══ EXCERPTED DATA

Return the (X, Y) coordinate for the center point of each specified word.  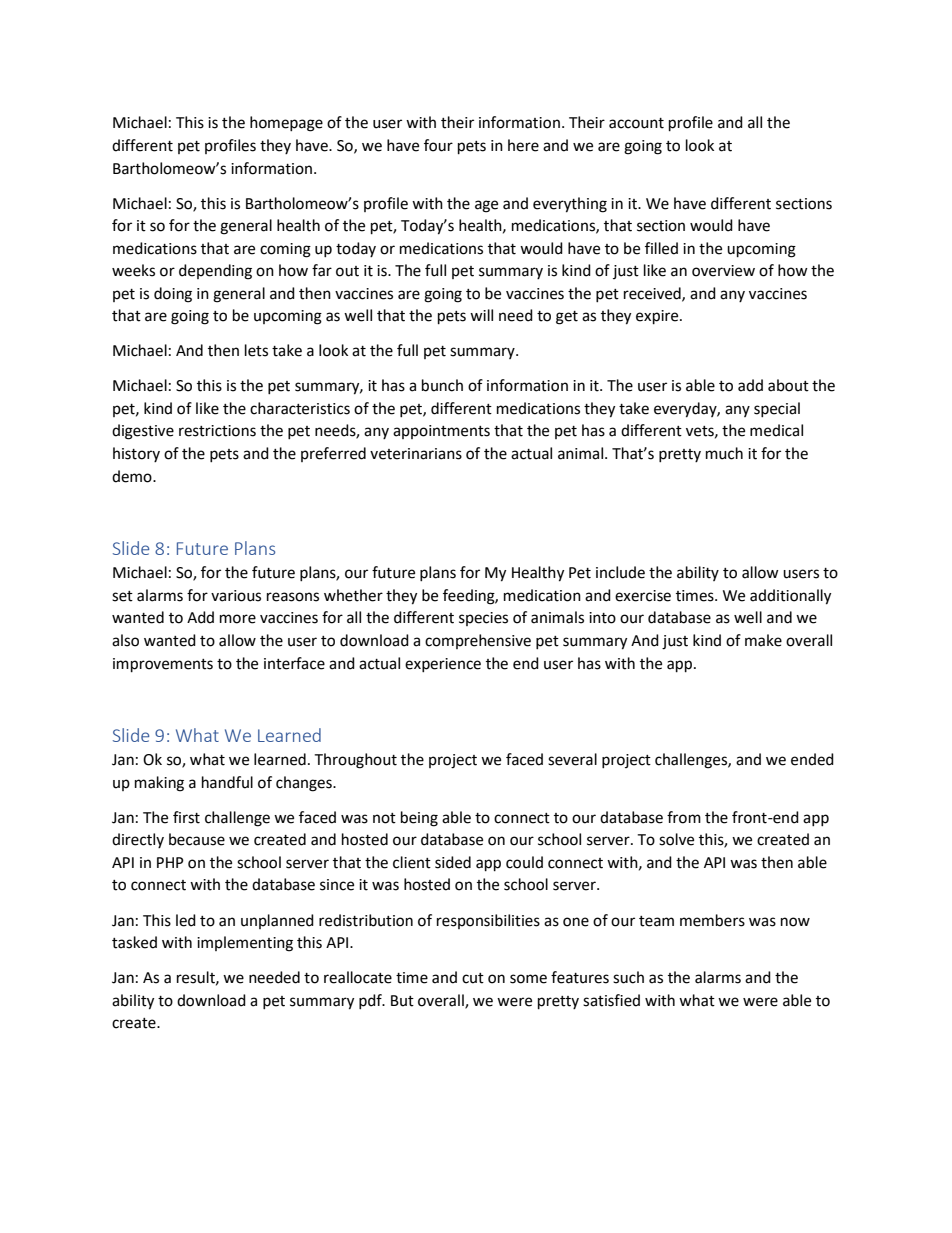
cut (473, 978)
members (712, 920)
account (636, 123)
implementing (245, 944)
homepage (286, 124)
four (438, 145)
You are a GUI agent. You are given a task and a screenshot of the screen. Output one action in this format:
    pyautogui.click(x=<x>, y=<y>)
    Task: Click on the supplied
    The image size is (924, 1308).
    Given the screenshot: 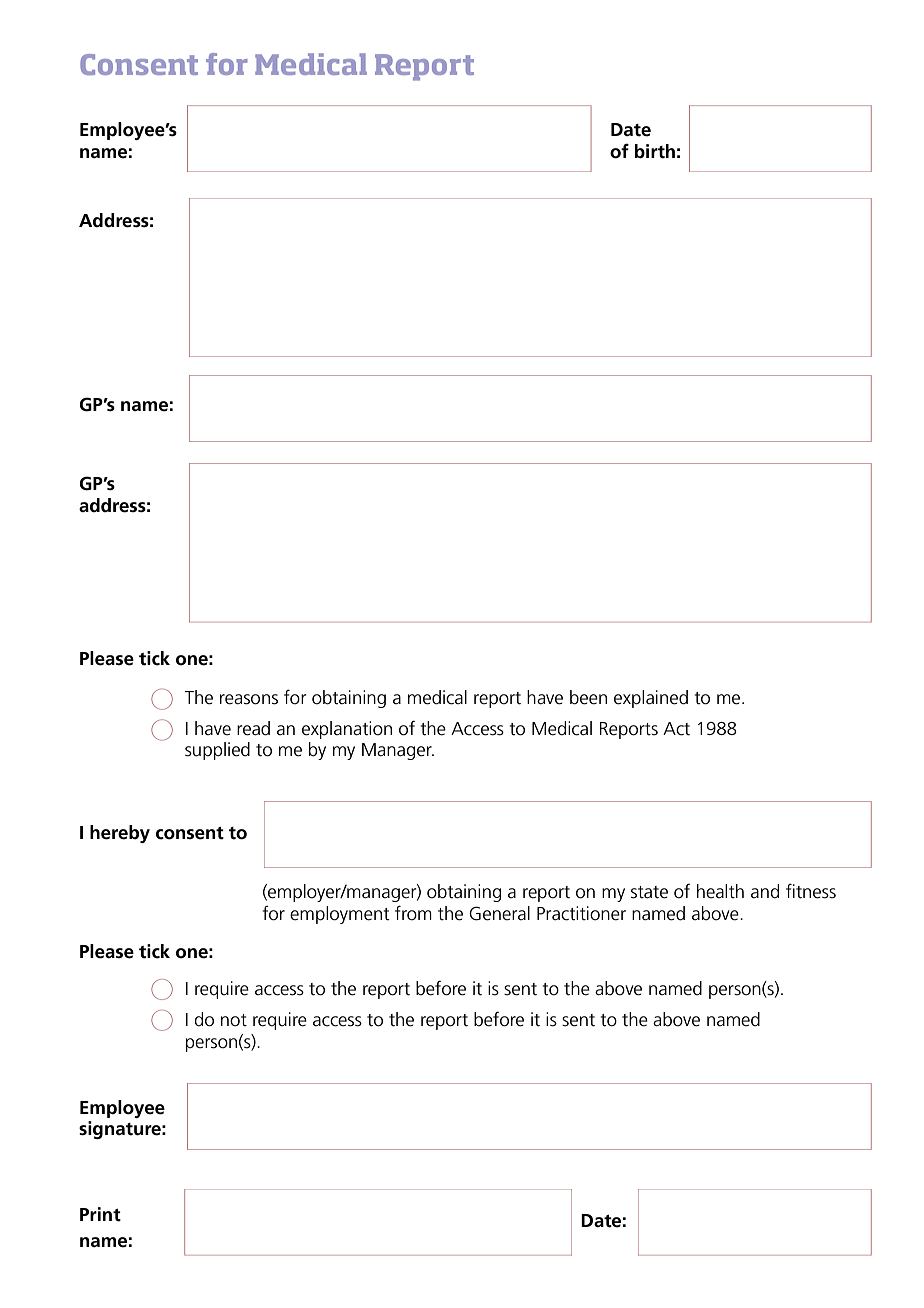 What is the action you would take?
    pyautogui.click(x=217, y=751)
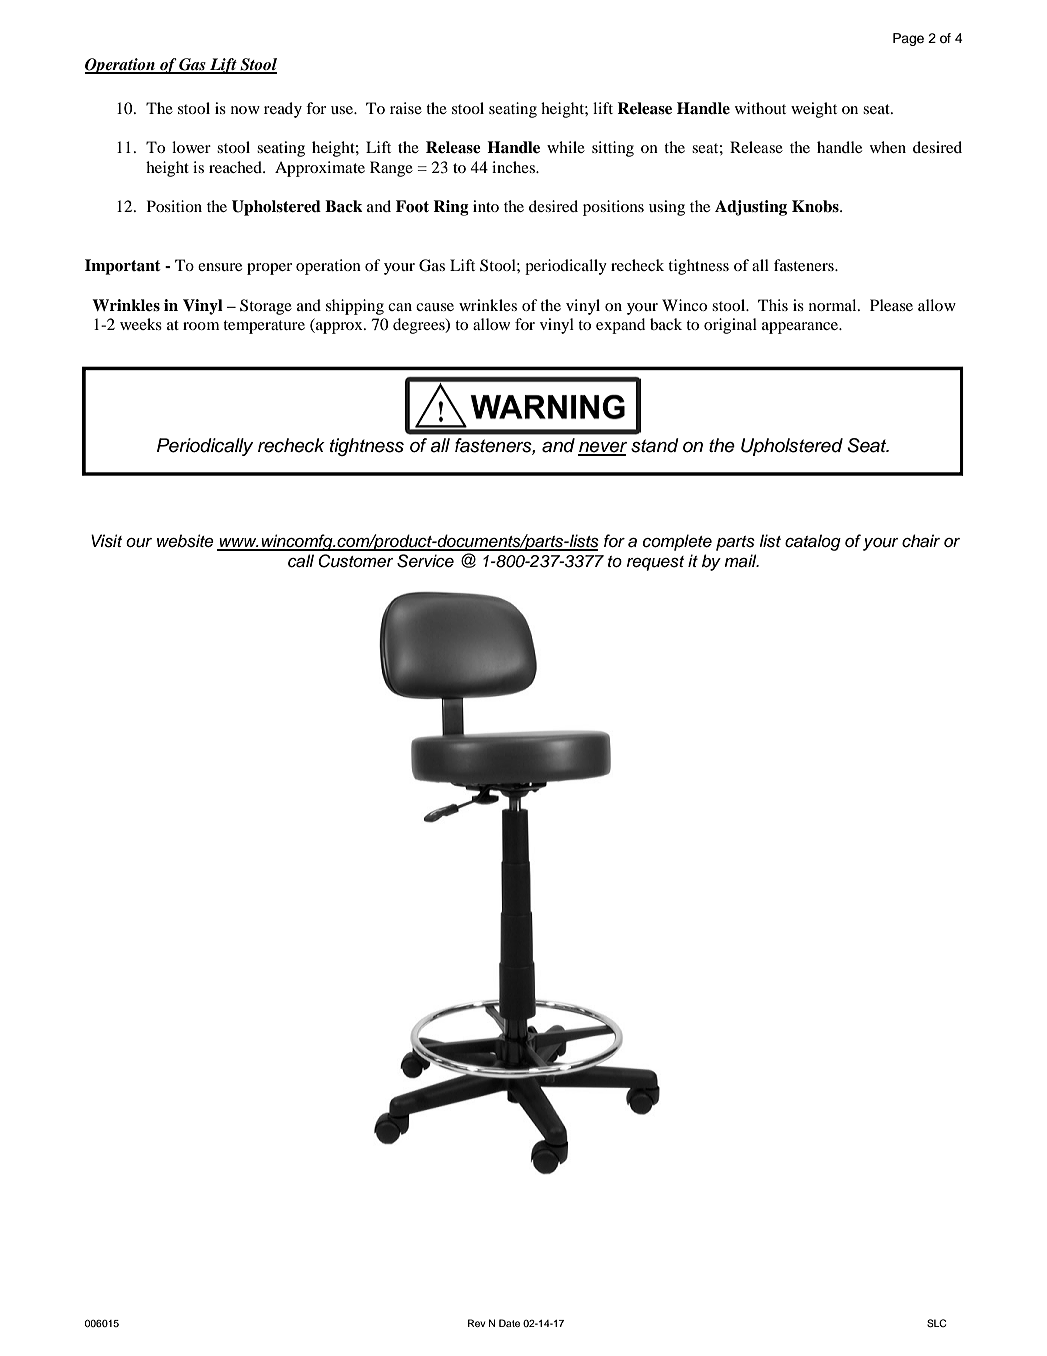 Image resolution: width=1047 pixels, height=1356 pixels. What do you see at coordinates (814, 110) in the screenshot?
I see `weight` at bounding box center [814, 110].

════

* WHAT THE TASK ASKS
Starting at the top of the listing and stopping after the line containing "four (438, 145)", change "center point" to "midpoint" and reproduce those lines otherwise unchanged, leaving out the pictures.

* TASK OUTPUT
Return the (X, Y) coordinate for the midpoint of each specified word.  
cut (473, 978)
members (712, 920)
account (636, 123)
implementing (245, 944)
homepage (286, 124)
four (438, 145)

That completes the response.